Compiler and Virtual Machine extensions

If you have programmed in an imperative programming language, you might have noticed the absence of an assignment operator in Motto. This is because the kernel of Motto is a purely Functional language. The Motto virtual machine has the capability to update a variable. It is just not exposed to the outside world. Before I show you how to expose it, let me explain why Motto cannot have an assignment operator based on its simple stack-based programming model.

A symbol bound to a value, is evaluated to that value:

> 100 a @
> a
100

As a Motto procedure always follow its arguments, we cannot have an “assignment” procedure because all it will see on the stack is the value, not the symbol. So we need to add a facility to handle this special case. We need a procedure that precedes its argument or at least one of its arguments. This can be accomplished by writing a compiler definition, i.e, a procedure executed by the compiler. This procedure will read the symbol from the input and emit virtual machine instructions to assign the previous value on the stack to that symbol. As this special procedure is executed by the compiler, it has to be written in the language the compiler itself is written. The Motto compiler and virtual machine is written in Scheme, a dialect of Lisp. Especially, we use a Scheme implementation called Gambit-C which has the ability to generate highly-optimized executable programs for a variety of platforms. Let us call our assignment procedure set and add its definition to the Motto compiler:

> (cdef 'set (lambda (compiler)
               (list (c-push (get-symbol (compiler-input compiler)))
                     (c-set))))

cdef maps the Scheme symbol set to a Scheme procedure (a lambda form). The Motto virtual machine consumes lists of instructions. Here the compiler will read a symbol from the input stream and emit the instruction to push that symbol to the stack.
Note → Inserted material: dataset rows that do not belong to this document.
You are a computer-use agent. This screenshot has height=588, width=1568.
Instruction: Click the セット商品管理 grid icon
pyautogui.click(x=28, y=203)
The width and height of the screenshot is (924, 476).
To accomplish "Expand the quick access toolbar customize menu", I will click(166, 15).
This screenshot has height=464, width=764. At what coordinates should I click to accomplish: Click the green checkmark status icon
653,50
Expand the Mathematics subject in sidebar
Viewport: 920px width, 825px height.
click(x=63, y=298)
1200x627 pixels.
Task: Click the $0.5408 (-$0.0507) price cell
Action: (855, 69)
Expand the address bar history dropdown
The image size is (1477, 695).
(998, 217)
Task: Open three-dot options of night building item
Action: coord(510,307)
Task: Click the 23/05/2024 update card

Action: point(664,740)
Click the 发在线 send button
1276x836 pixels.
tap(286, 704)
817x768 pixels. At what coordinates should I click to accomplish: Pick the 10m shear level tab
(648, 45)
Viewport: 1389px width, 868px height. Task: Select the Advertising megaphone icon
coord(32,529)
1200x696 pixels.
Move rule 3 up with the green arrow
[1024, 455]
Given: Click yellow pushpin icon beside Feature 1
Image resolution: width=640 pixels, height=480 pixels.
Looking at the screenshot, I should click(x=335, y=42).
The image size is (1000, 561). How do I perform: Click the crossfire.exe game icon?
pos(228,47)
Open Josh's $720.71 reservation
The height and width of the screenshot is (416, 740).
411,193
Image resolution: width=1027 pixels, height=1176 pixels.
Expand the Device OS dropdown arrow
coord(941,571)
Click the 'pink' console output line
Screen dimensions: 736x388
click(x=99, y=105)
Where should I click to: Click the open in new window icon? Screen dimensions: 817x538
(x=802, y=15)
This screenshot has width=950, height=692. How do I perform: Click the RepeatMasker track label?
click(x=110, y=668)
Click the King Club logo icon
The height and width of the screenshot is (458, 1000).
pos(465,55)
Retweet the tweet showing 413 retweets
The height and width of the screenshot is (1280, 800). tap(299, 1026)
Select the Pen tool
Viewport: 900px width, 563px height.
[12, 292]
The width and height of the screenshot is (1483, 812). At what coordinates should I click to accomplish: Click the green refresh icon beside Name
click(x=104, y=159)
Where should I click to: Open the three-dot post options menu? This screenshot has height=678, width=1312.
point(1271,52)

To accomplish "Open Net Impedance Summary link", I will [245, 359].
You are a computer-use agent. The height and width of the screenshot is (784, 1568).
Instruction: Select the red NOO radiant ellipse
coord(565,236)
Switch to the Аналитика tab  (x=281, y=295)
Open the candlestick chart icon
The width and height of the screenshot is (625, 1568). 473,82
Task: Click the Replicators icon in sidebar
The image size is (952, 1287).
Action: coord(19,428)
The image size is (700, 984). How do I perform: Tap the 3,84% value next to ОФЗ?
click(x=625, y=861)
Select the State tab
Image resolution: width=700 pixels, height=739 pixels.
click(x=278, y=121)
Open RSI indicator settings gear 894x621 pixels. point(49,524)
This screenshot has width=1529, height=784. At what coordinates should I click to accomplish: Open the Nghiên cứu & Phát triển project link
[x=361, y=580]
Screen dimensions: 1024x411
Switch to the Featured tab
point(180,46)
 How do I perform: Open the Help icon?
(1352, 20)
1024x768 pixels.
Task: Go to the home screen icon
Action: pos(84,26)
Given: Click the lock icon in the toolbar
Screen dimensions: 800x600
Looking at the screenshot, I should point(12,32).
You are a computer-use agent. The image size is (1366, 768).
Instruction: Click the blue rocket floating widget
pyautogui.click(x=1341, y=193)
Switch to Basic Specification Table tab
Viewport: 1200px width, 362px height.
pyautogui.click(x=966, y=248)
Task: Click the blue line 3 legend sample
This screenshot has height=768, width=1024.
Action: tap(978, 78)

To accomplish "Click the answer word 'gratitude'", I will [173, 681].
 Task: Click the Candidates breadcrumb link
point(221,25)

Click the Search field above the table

This instruction is followed by a set bytecode which will assign the value already on the stack to the symbol:

> 140 set a
> a
140

In fact, Motto comes pre-packaged with set and a few other useful compiler definitions:

> 20 def b ;; defines a new variable.
> 50 def a ;; re-defines the existing variable `a`.
> a b + def c
> c
70
> 100 c set
> c
100

The use of def and set becomes more evident when we have to deal with non-local variables:

> 100 def x
> 200 def y
> [x y .s .c] !
100 200
> x y
100 200

> ;; In the following code block, `set` will update the global variable `x`, while
  ;; `def` will declare a new local variable `y`.
> [300 set x 
   500 def y 
   x y .s .c
   600 set y
   x y .s .c] !
300 500
300 600
> ;; `x` was changed by the procedure, while `y` stays intact
  ;; as the procedure modified its local definition of `y`.
> x y
300 200

There are compiler definitions to load and compile Motto source code files. For example, here is a simple Motto script – hello.m:

;; file: hello.m
[hello world .s .c] def say-hello

This can be imported to the interpreter:

> import "hello.m"
> say-hello
hello, world

The interpreter will compile the script before executing it. The script can be explicitly compiled and stored in an object file for faster loading:

> compile "hello.m"
> import "hello.mo"
> say-hello
hello, world

Another useful compiler definition is probe which can be used to look-up a value in an anonymous closure:

> 100 200 [def x def y []] ! dup probe x swap probe y
200 100

Compiler definitions can be used to optimize some computations by executing them at compile-time and inserting the result into bytecode. An example can be seen here. Most of the basic operations in Motto are compiler definitions. You can extend the compiler with your own definitions or change the behavior of existing definitions. For example, arithmetic procedures can be re-defined to make Motto do infix arithmetic:

> (cdef '+ (lambda (compiler)
             (list (c-push (get-number (compiler-input compiler)))
                   (c-arith '+))))    
> 10 + 20
30

Virtual Machine definitions

Just like the compiler, the virtual machine can also be extended with definitions written in Scheme. These definitions are executed at runtime, like normal Motto procedures. A virtual machine definition is a lambda expression that takes two arguments: the current instance of the virtual machine and a reference to the data stack. This lambda should return a new data stack. A virtual machine definition is introduced using the def Scheme procedure. The following sample shows a VM definition that squares all numbers on the stack. It first converts the stack to a list and uses the Lisp map function to produce a list of squares. This list is then converted to a stack and returned. (Conversions between the data stack and Scheme lists are not expensive, because the current implementation of Motto uses a Scheme list as its data stack!).

> (def 'sqr-all
        (lambda (vm stack)
          (list->stack (map (lambda (x) (* x 2)) 
                            (stack->list stack)))))
> 1 2 3 4 5 sqr-all
2 4 6 8 10

Programming in other human languages

As the syntax of a Motto program is dictated by the programmer himself, it is easy to transform it to support languages other than English. The following example re-defines some built-in Motto procedures in Greek and use them to write a simple program.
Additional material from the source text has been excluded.